Marine debris is a growing worldwide concern, and pollution flows into Maryland streams daily. A majority of the material, which can include plastic bottles, cans and other litter, is carried into watersheds by stormwater runoff and wind. KCI teamed with Clearwater Mills (CWM) to help install an innovative trash interceptor system at the Baltimore Gas and Electric (BGE) Spring Gardens Facility.
The trash elimination device (TED) is very similar to the trash wheel that was installed in Baltimore’s Inner Harbor in 2014, in that it can be installed at a single point to collect trash before it enters a waterway. The major difference is that TED has been engineered for smaller stormwater sources. The system is located at an outfall that receives runoff from approximately 60 surrounding acres in South Baltimore. The swale flows into the Middle Branch of the Patapsco River, which the EPA lists as impaired for trash.

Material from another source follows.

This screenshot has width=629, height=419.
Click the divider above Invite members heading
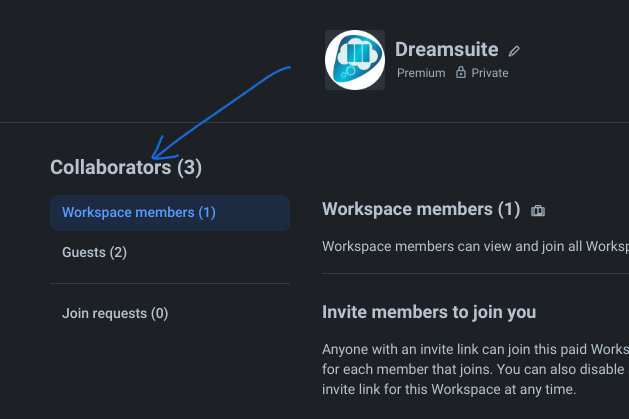point(475,273)
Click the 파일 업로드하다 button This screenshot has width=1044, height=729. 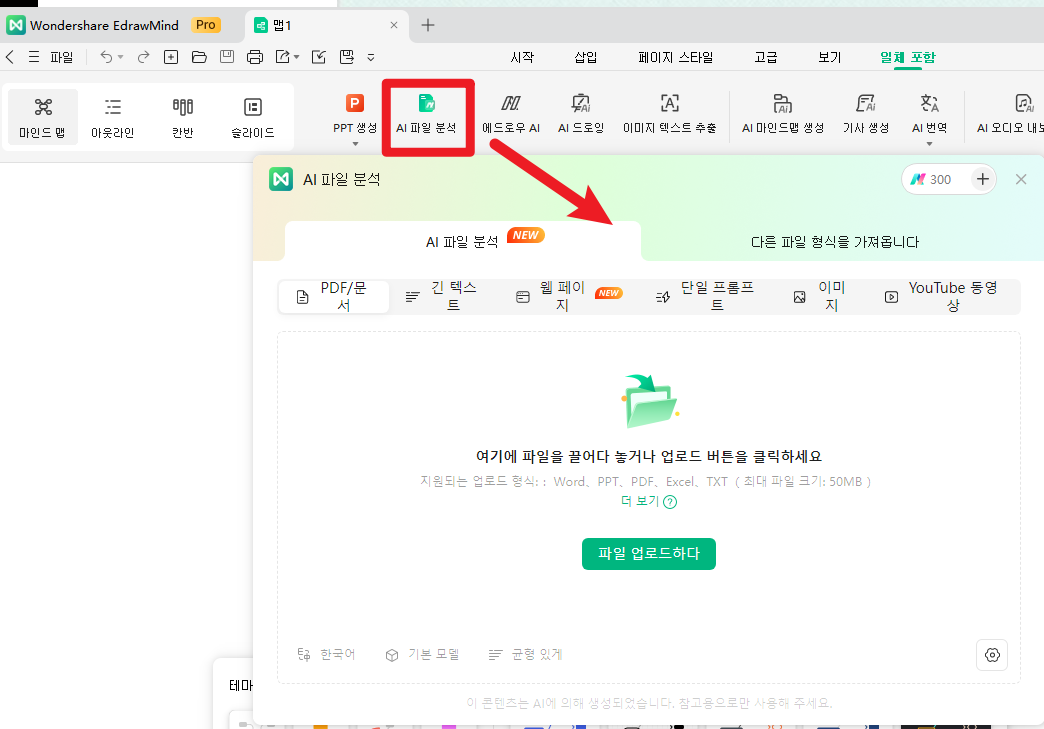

KCI provided design and environmental permitting services, geotechnical engineering services and assisted BGE with development of operation and maintenance documentation and overall project management of the project.
Installed across the Heath Street storm drain outfall, the TED’s rectangular cage captures trash and debris while still allowing water to flow through. A fine mesh screen at the bottom captures small pieces of litter, while a coarser mesh at the top catches larger items. The trash cage operates on a rail system, which extends from the swale to the surface allowing the contents to be emptied into a dumpster. The system is solar powered and equipped with a camera to ensure constant monitoring. The collected trash is then taken to a waste-to-energy facility across the Patapsco River from Spring Gardens. Since being placed in service at the end of last year, BGE reports that the TED has collected more than 750 pounds of trash.